• _TASK OBJECTIVE_: In the records below, find the line containing "Task: Select the Type column header", then copy that line and all lines after it, exactly, omitting every picture.

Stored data
- Opening Delimiter -
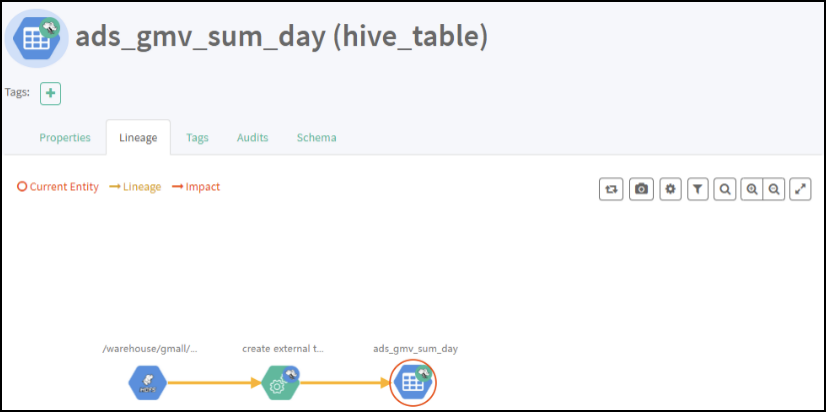This screenshot has width=828, height=414.
Task: Click the lineage search magnifier icon
Action: click(x=725, y=188)
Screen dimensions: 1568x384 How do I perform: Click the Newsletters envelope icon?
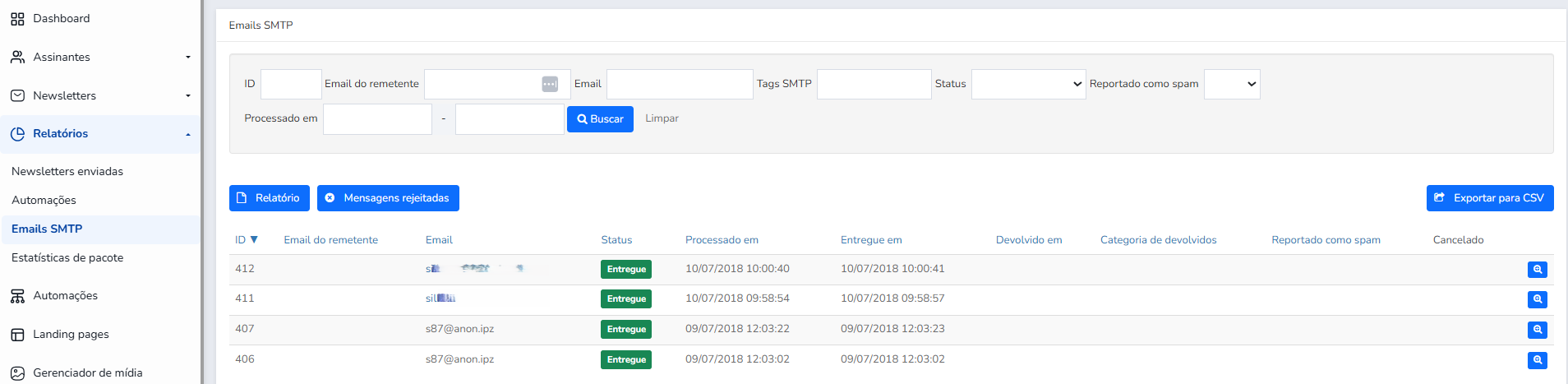tap(17, 95)
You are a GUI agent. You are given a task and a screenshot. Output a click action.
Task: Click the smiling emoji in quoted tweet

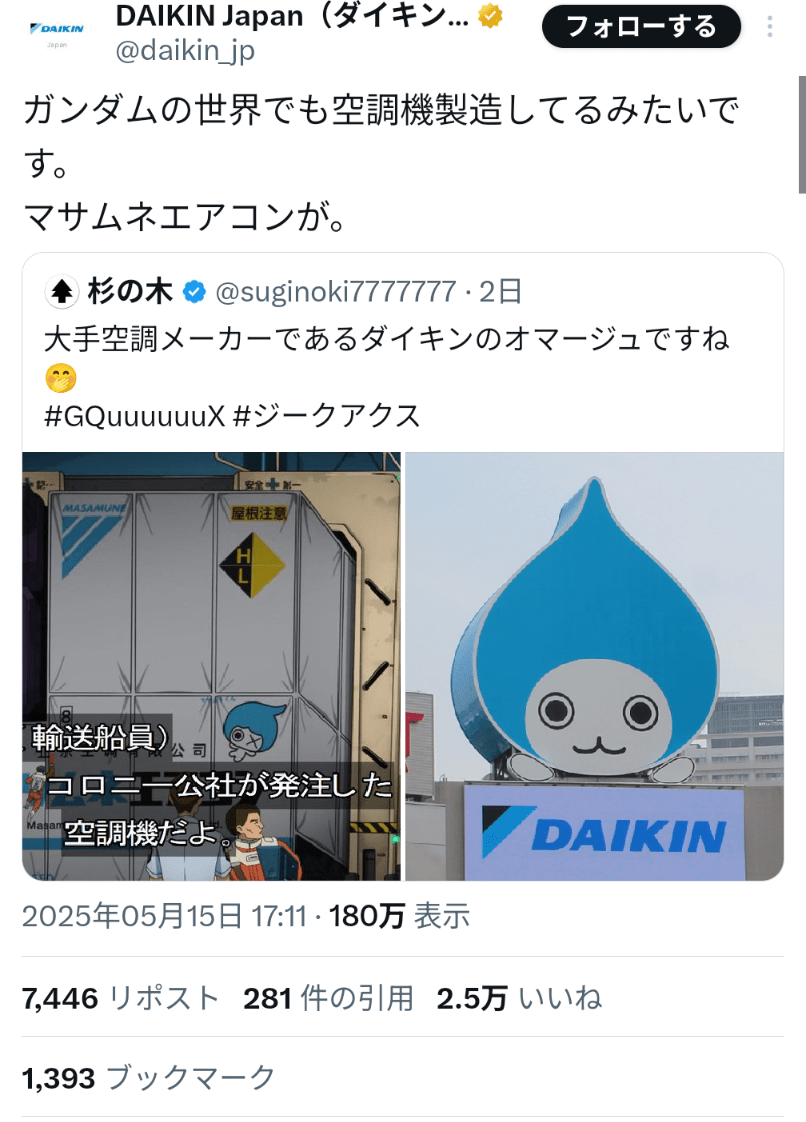(61, 378)
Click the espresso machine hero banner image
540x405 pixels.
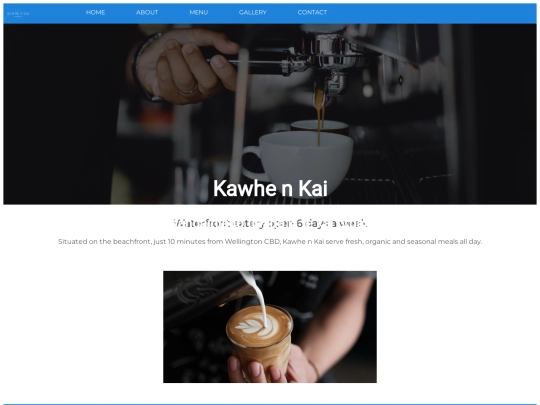270,114
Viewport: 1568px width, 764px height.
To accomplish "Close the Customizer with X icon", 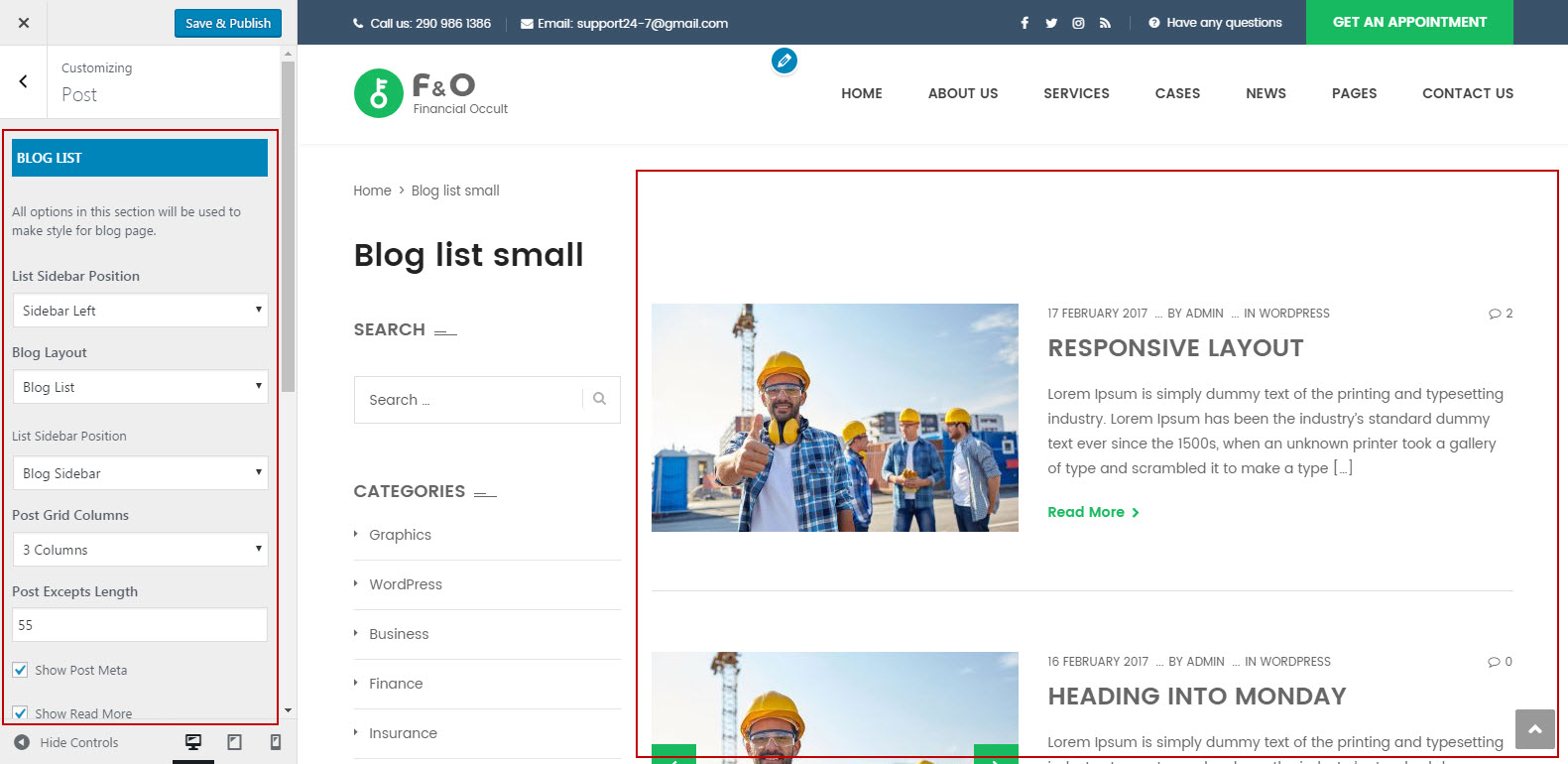I will (24, 23).
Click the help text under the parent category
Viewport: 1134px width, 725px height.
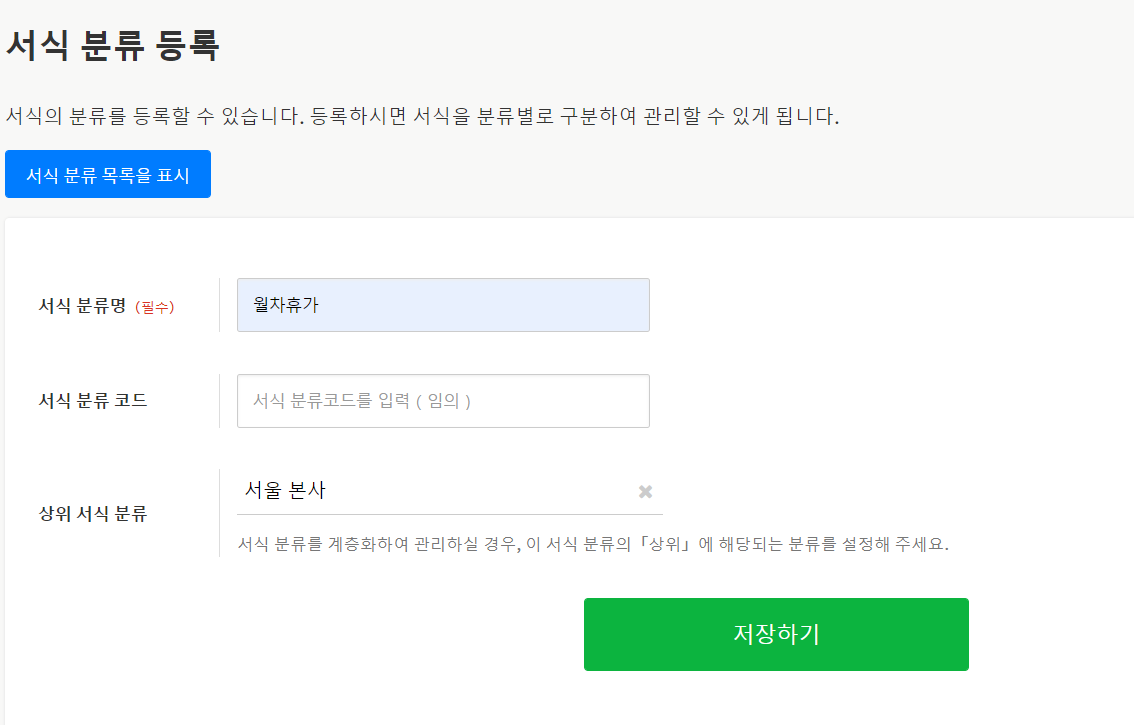592,545
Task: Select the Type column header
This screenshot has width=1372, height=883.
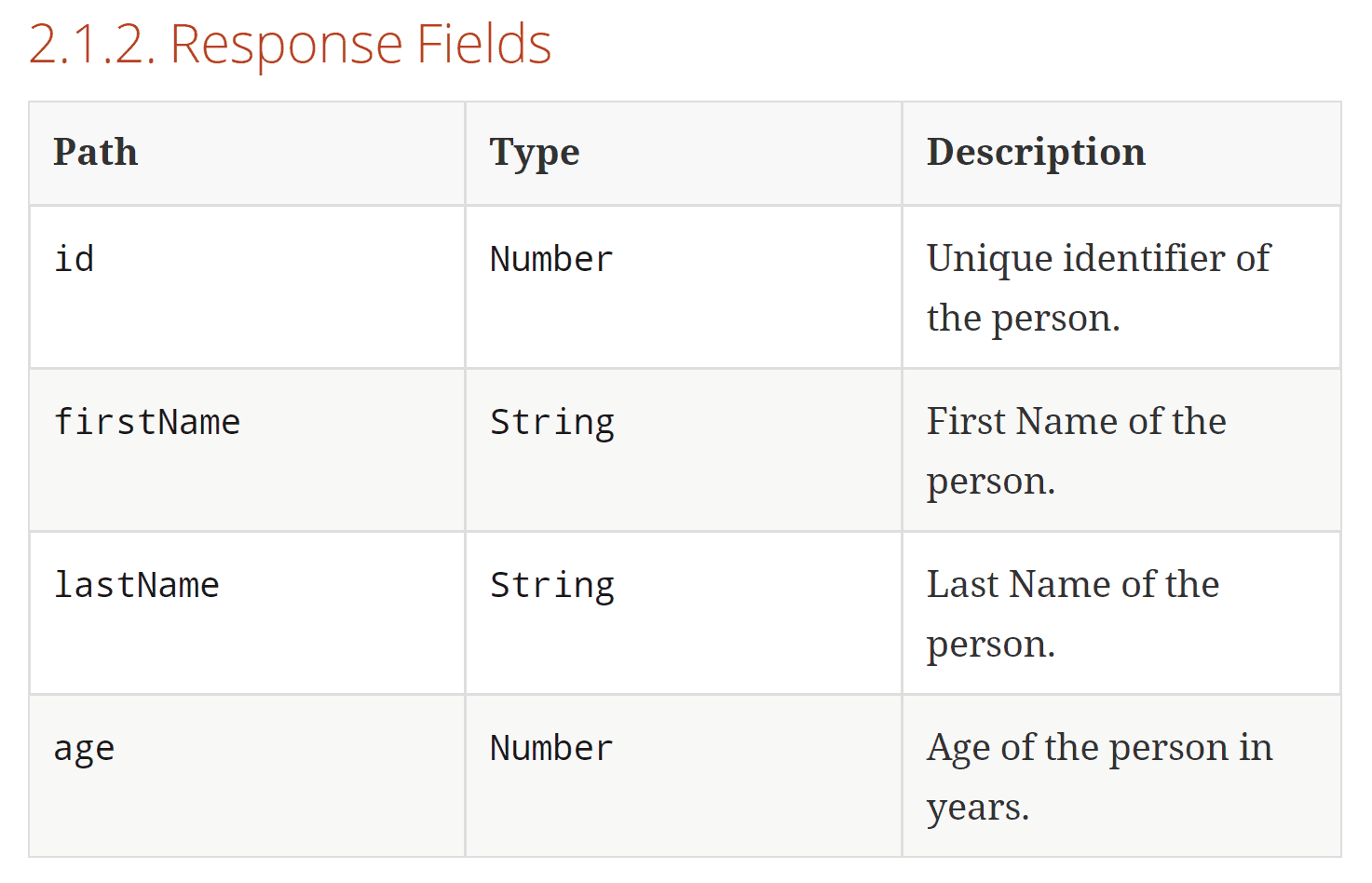Action: point(534,153)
- Closing Delimiter -
• _YOUR RESPONSE_:
Task: Select the Type column header
This screenshot has width=1372, height=883.
Action: point(534,153)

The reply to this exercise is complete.